(Records from a data collection)
_ _ _

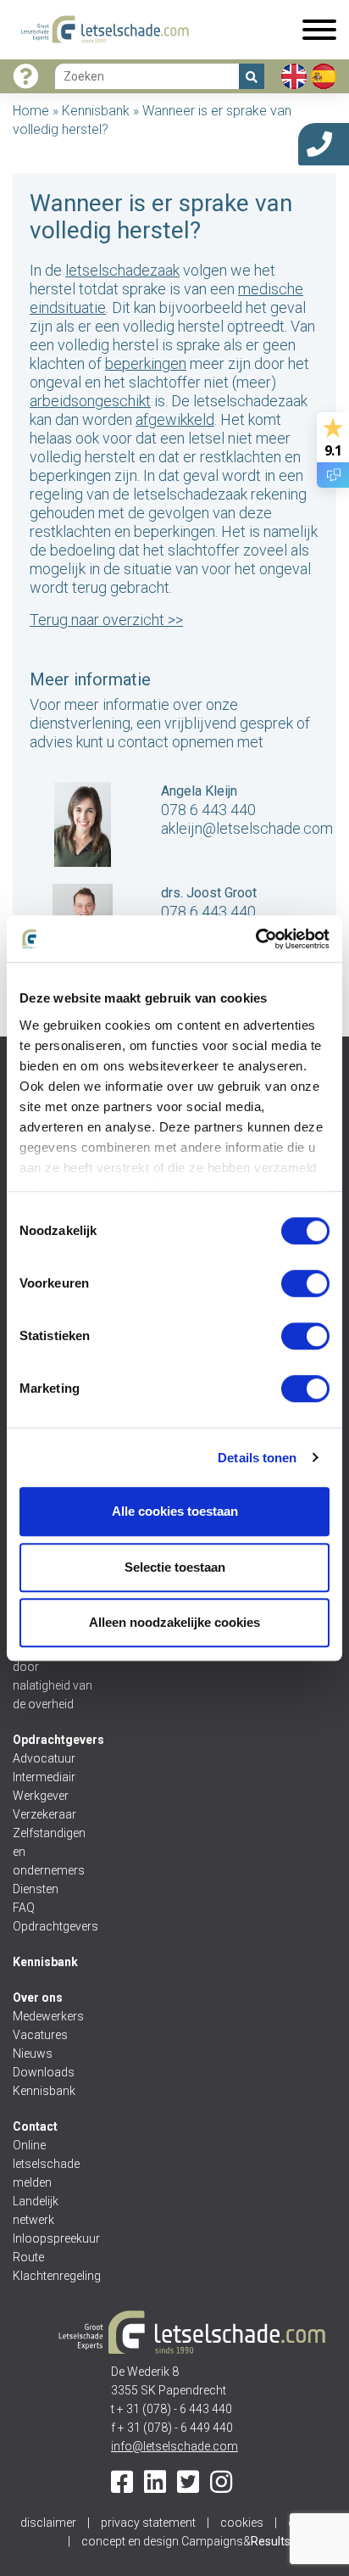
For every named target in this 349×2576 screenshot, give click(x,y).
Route (28, 2257)
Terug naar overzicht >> (106, 620)
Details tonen (257, 1457)
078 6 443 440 (208, 810)
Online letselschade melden (46, 2163)
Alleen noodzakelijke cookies (174, 1622)
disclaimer (48, 2522)
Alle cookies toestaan (175, 1511)
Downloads (44, 2072)
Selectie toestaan (175, 1567)
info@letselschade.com (174, 2446)
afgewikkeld (175, 419)
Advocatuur (44, 1758)
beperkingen (145, 363)
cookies (241, 2522)
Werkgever (41, 1795)
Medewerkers (48, 2016)
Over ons (38, 1997)
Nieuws (33, 2053)
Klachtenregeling (53, 2276)
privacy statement (148, 2522)
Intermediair (44, 1777)
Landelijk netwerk (35, 2210)
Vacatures (40, 2035)
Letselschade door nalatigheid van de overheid (52, 1676)
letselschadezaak (122, 270)
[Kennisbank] (25, 77)
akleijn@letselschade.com (247, 828)
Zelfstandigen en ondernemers (49, 1851)
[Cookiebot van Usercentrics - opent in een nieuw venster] (255, 939)
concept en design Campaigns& (186, 2541)
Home (31, 111)
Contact (35, 2126)
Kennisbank (96, 111)
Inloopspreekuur (53, 2238)
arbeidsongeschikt (90, 401)
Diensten (35, 1889)
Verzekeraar (44, 1814)
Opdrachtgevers (58, 1739)
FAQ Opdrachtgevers (53, 1917)
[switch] (305, 1283)
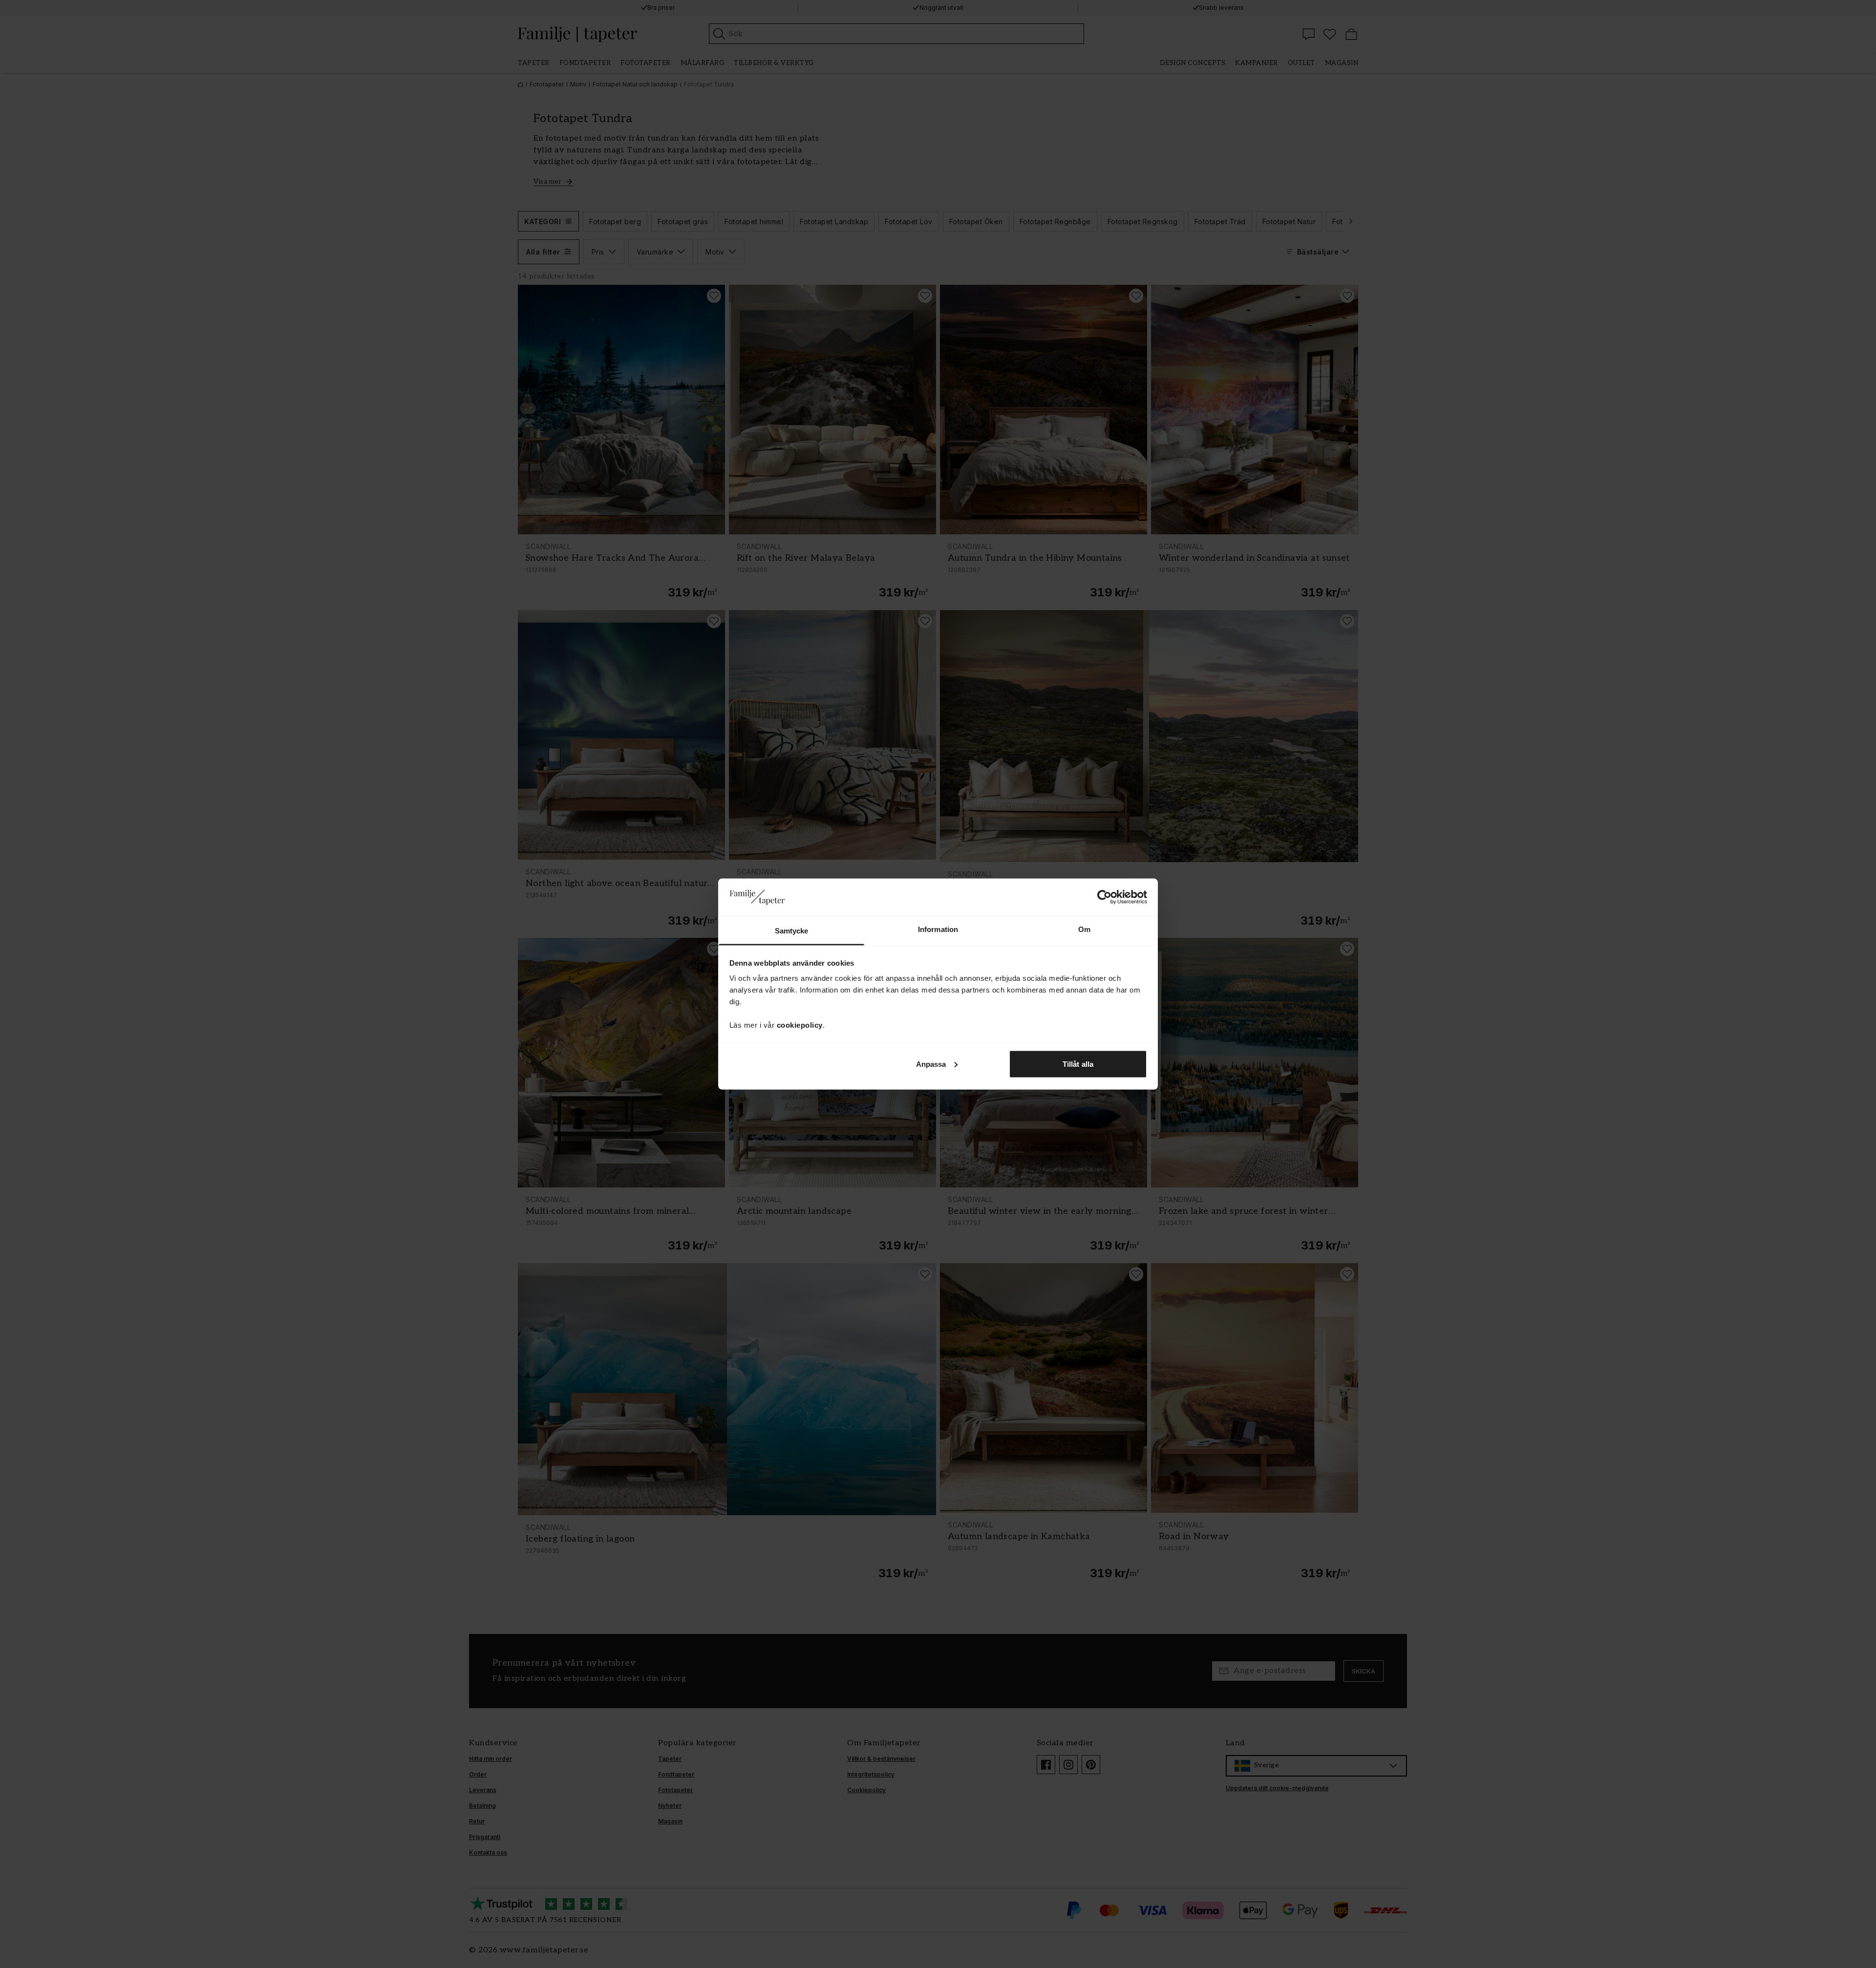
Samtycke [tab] (792, 931)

_ _ _

What the task asks: Lines holding "toestaan" in the data above: copy each of them.

Exercise result:
Alle cookies toestaan (175, 1511)
Selectie toestaan (175, 1567)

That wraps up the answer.